Peut-être que Tucho Mucho Fernandez, moins raffiné que Ladaria, Müller, Levada ou Ratzinger lui-même, aurait du mal à trouver des formules aussi raffinées dans un sens ou dans l’autre. Il les sortirait si grosses qu’elles seraient indigestes même pour les libéraux. Indigestes ou dysfonctionnelles.

Parce que ces gens qui écrivent et parlent du baiser ou du Christ par ouï-dire, et certainement pas par expérience directe, ont du mal à comprendre un principe très simple : je ne vais pas jouer au football contre Maradona, ou aux échecs contre Kasparov. Je préfère jouer aux échecs contre Maradona, et au football contre Kasparov.

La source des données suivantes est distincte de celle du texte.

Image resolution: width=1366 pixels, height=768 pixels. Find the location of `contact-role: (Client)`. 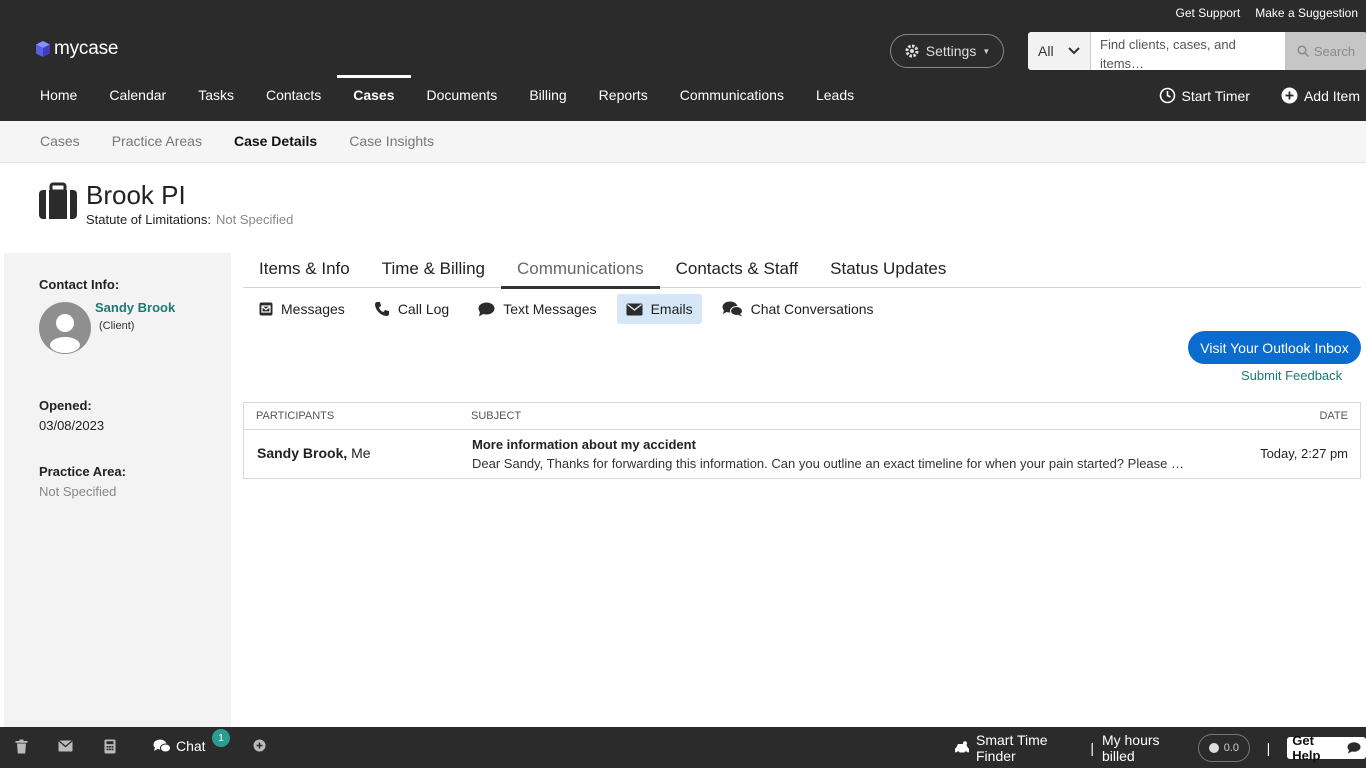

contact-role: (Client) is located at coordinates (117, 326).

Enfin, il s’agit d’une nouvelle provocation d’un pape faible – il l’a toujours été, comme tous les tyrans – possédé par des phobies indicibles qui l’obligent à choisir des personnes en qui il peut avoir confiance ou qu’il peut faire chanter. Des gens qu’il croit connaître et qui ne lui font pas d’ombre.

Les personnes dévorées par une ambition pathologique et la folie des grandeurs deviennent souvent structurellement incapables de reconnaître la valeur des autres : en fait, elles les craignent comme les chats craignent l’eau. Soit vous êtes moins qu’eux, soit vous êtes un ennemi mortel.

Pour finir, il devrait être clair que Bergoglio a engagé une bataille désespérée contre l’Église. Presque chaque acte, presque chaque nomination est une attaque frontale non pas contre telle ou telle faction, mais contre l’institution elle-même. Je peux penser que Bergoglio, comme Porsenna [roi étrusque] ou Gengis Khan, veut être enterré avec les deux ou trois objets de valeur qu’il n’aura pas donnés aux visiteurs, qui auront survécu à sa sacroclastie [destruction du sacré], afin qu’on ne les retrouve jamais, et avec eux ce qu’il reste de l’Église.

Le message que Bergoglio envoie aux initiés et aux fidèles les plus attentifs au sort de la Sainte Mère l’Église est le mantra obsessionnel habituel : tout est faux. C’est un théâtre, une farce.